# Proving that $GL_n$ ($\mathbb{R}$) $: = \{A \in \mathbb{R}^{n \times n}: \det A \neq 0\}$ is open in $\mathbb{R}^{n \times n}$

How can one prove that the set of invertible matrices $$GL_n := \mathbb{R} : = \{A \in \mathbb{R}^{n \times n}: \det A \neq 0\}$$ is open in $$\mathbb{R}^{n \times n}$$?

$${\mathbb{R}^{n \times n}}$$ has the following norm: The domain of $$A \to \det (A)$$ is $$\mathbb{R}^{n \times n}$$ and $$A \to \det A \in \mathbb{R}$$ is the transformation rule, so $$A$$ can be a random matrix in in $$\mathbb{R}^{n \times n}.$$

$$GL_n(\mathbb R)$$ is the inverse image $$\det^{-1} (\mathbb{R}$$ \ {$$0$$}).

Since $$\det$$ is continuous, the inverse image is also open in $$\mathbb{R}^{n \times n}$$. Is that correct?

And how can I show that $$\mathbb{R}^{n \times n} \ni A \to \det A \in \mathbb{R}$$ is continuous? I don't know how I should use the Laplace expansion here...

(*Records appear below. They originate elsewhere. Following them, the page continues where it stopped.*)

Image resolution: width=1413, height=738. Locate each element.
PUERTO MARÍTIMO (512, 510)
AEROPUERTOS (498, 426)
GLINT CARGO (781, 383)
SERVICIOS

• Yes. that's correct! For other part, see this post – Chinnapparaj R Oct 27 '18 at 13:57
• There are several problems with your question: (1) I don't know what the first $\Bbb R$ is doing in your title or question. (2) "The domain of $A$..." doesn't make any sense, as $A$ is not a function. Perhaps you meant "the domain of det". (3) the next statement about $GL_n$ being the inverse image also makes sense only when $A$ is replaced by "det". And "since $A$ is continuous" should be "since det is continuous", but the conclusion that the inverse image is open requires that you note that $\Bbb R \setminus \{0\}$ is open. As for the last line, do you know a formula for det? – John Hughes Oct 27 '18 at 14:02
• Sorry, I really made some mistakes. I've corrected (1), (2) and (3). And yes I know the leibniz formula – user605984 Oct 27 '18 at 14:21
• If you know the formula for the determinant as an alternating sum over permutations of the matrix entries, then you know it just looks like a (large) polynomial in the matrix entries, and polynomials are continuous. – Joppy Oct 27 '18 at 14:37

The determinant function $$\det: \mathbb{R^{n^2} \to \mathbb{R}}\\A \mapsto \det A$$ is continuous because it is a polynomial one.
The set $$GL_n(\mathbb{R})=\{A \in M_n(\mathbb{R}) | \det A \ne 0\}$$ is the preimage of the open set $$\mathbb{R} \setminus \{0\}$$, so, for the continuity of the determinant function, it is open in $$\mathbb{R^{n^2}}$$.